Claiming to mold and shape leaders is by no means the exclusive domain of academia; the business world abounds with leadership books. Yet, despite the fact that the word “leadership” might appear in the titles, the main goal of these books often seems to be how to obtain power and money, for the sake of obtaining power and money.
Consider that one of the most popular leadership books of the past several decades included Leadership Secrets of Attila the Hun, and not, say, Leadership Secrets of Pope Leo the Great.
On Wall Street, The Art of War by Sun Tzu was re-popularized for a new generation of three-piece-suited financial leaders.
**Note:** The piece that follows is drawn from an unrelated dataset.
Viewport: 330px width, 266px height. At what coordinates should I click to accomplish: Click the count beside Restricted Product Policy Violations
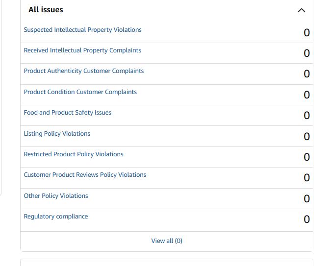pos(307,157)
On many shelves, these titles presumably stand alongside the wholesale rejection of Christian ethics that is Ayn Rand’s Atlas Shrugged.
However, and this brings me to what I consider the most important question of leadership: What about virtue? It’s worth considering that Aristotle’s Ethics—in which he systematically outlined a moral philosophy of human action—preceded his Politics.
In other words, it was Aristotle’s intention that one must both learn virtue and practice virtue as an antecedent to governing, and not just to political governing, but to governing men—to leadership. For Aristotle, virtue wasn’t optional for what we could term “leadership.” It was essential.
Following Aristotle, as far as leadership is concerned, we should insist that men and women learn virtue and practice virtue before we teach them how to lead. But is that what we’re doing? In a word, no.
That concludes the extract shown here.